### Information provided ###

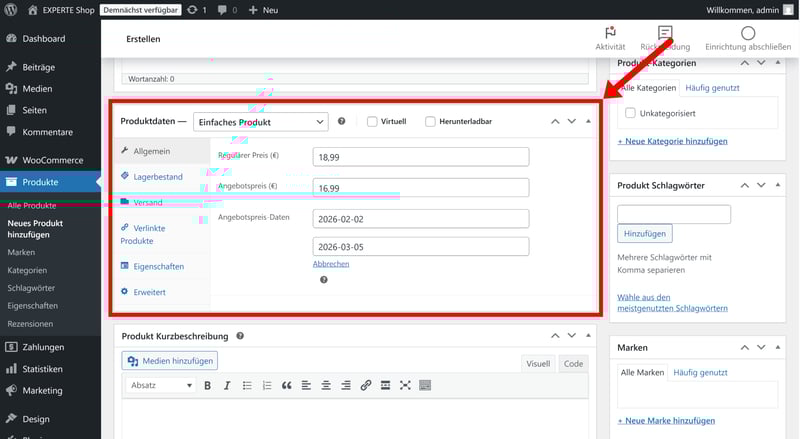
Task: Open the Absatz paragraph format dropdown
Action: (160, 385)
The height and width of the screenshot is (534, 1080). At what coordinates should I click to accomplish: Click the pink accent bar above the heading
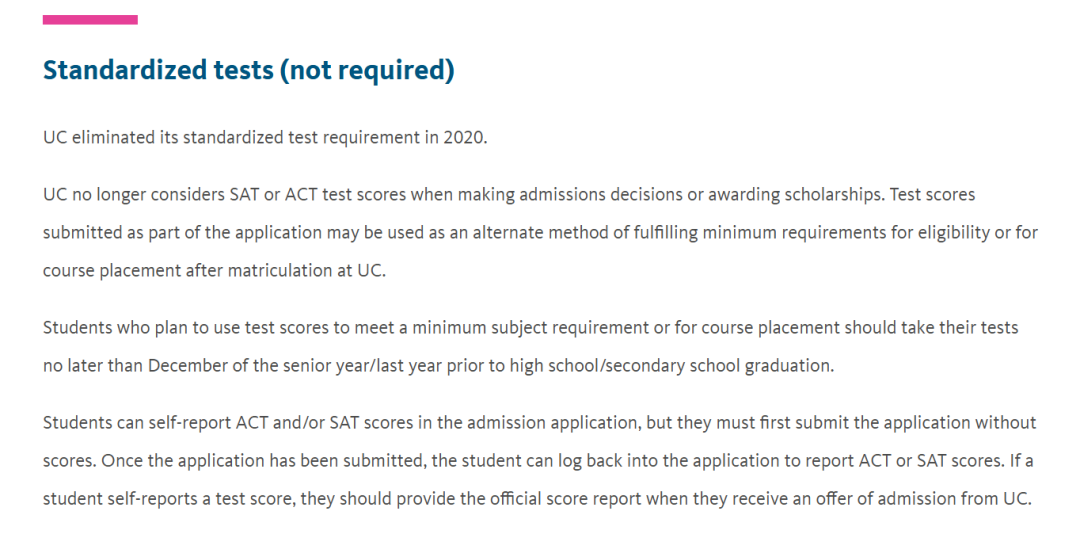coord(90,19)
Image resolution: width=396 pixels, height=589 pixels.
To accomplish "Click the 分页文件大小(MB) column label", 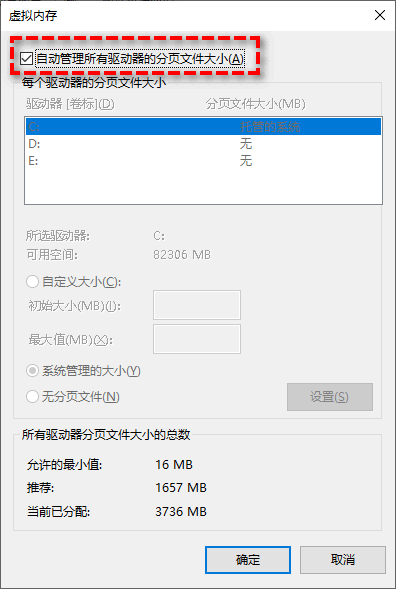I will click(255, 104).
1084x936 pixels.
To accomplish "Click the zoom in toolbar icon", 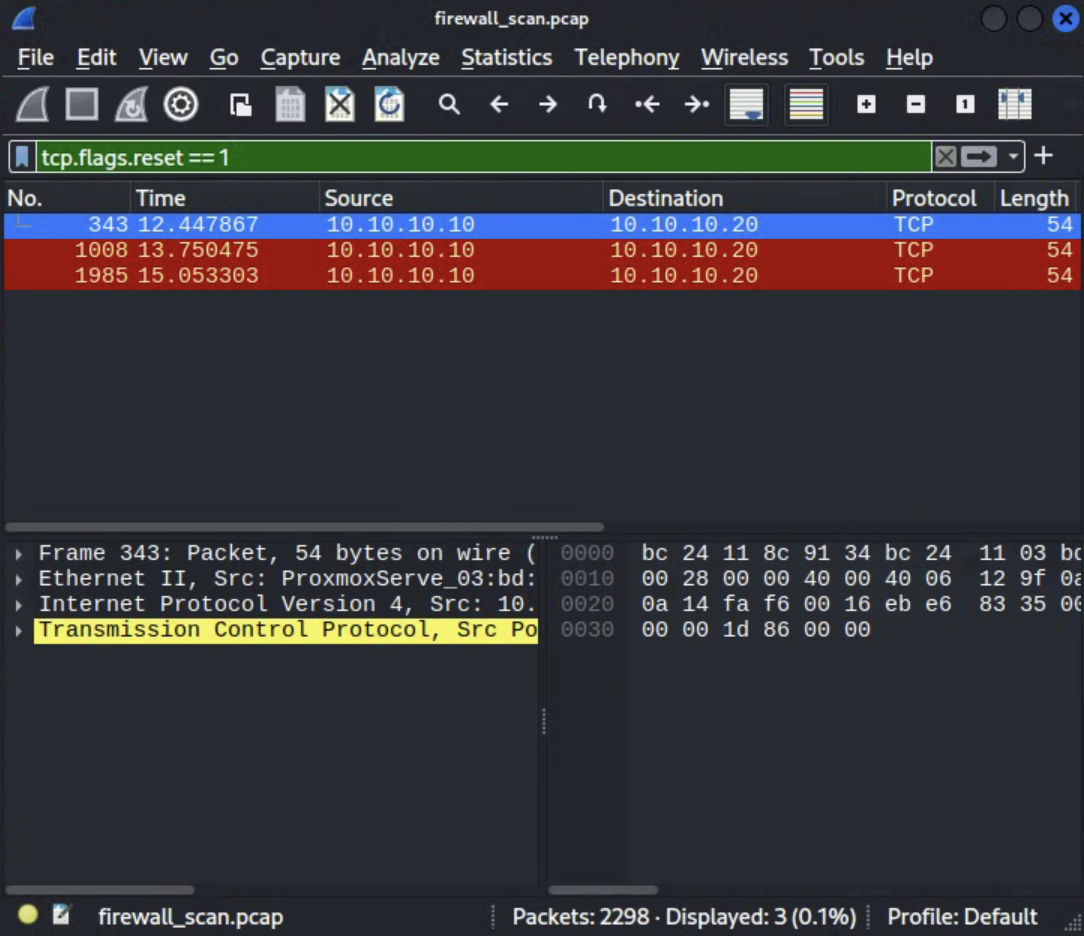I will point(864,104).

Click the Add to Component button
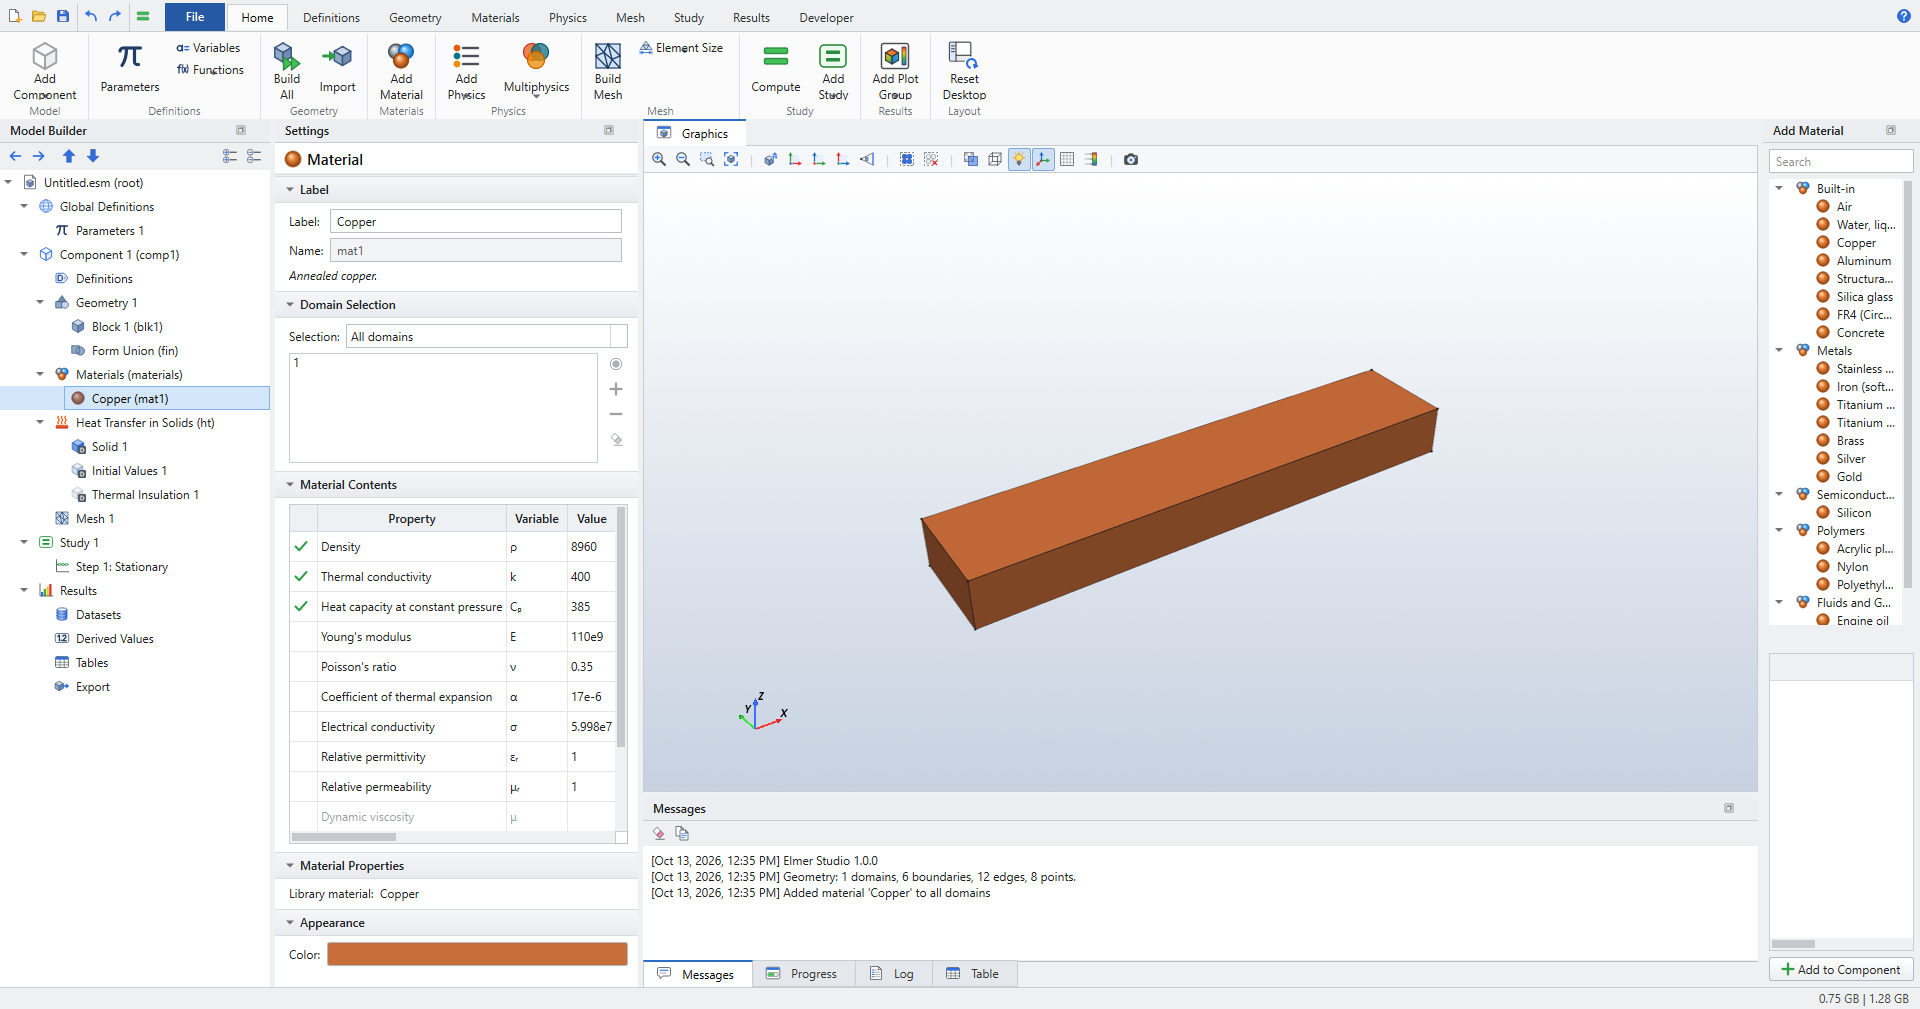pos(1841,970)
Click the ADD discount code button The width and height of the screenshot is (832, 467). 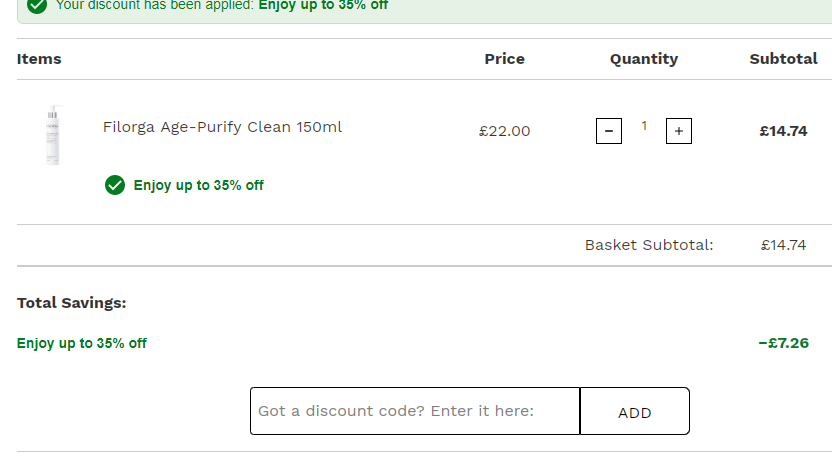[635, 411]
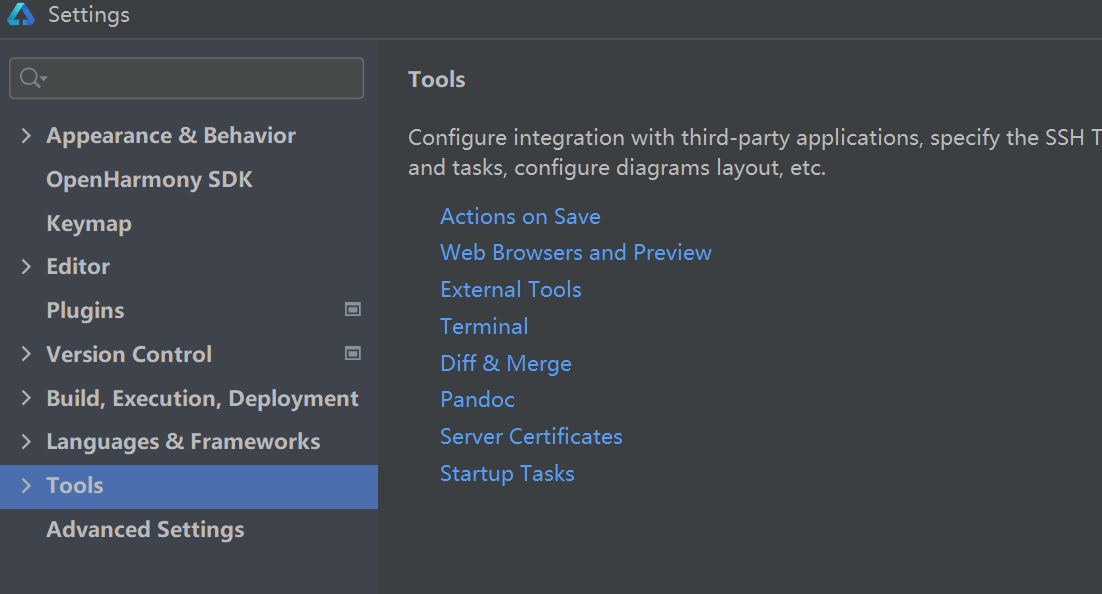Go to Advanced Settings
The image size is (1102, 594).
click(145, 529)
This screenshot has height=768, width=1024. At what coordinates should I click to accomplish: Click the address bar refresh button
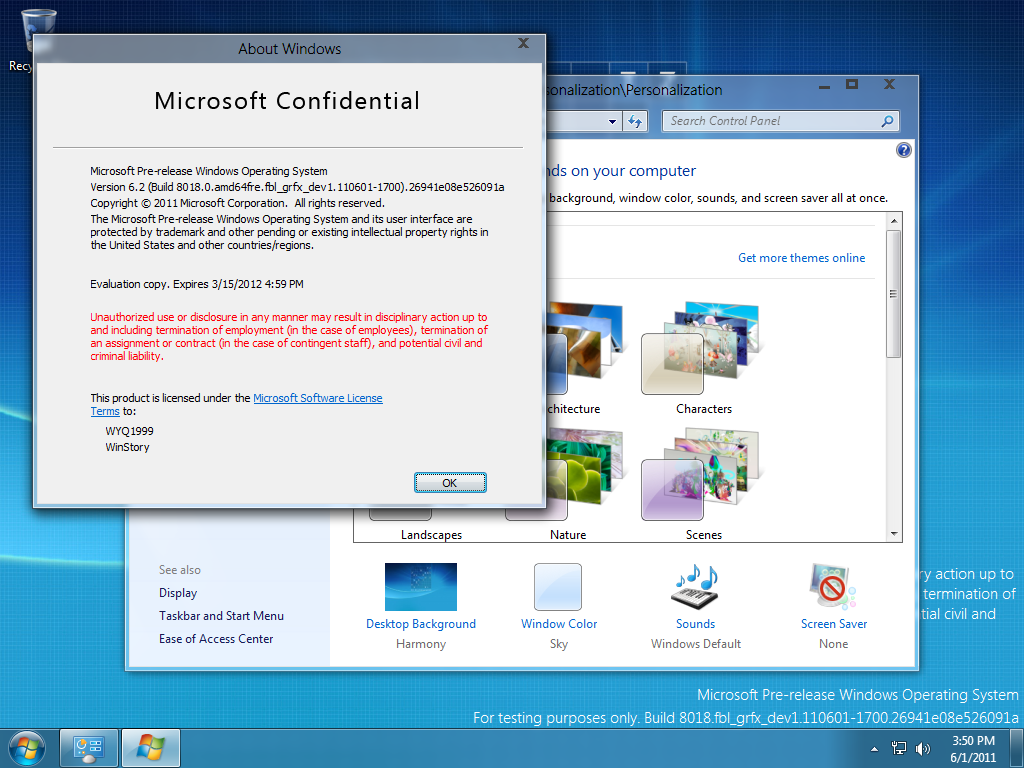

###

## Task brief
Each line in the records above that contains the word "pixels" must be copied.

## Your solution
Image resolution: width=396 pixels, height=589 pixels.
1084x936 pixels.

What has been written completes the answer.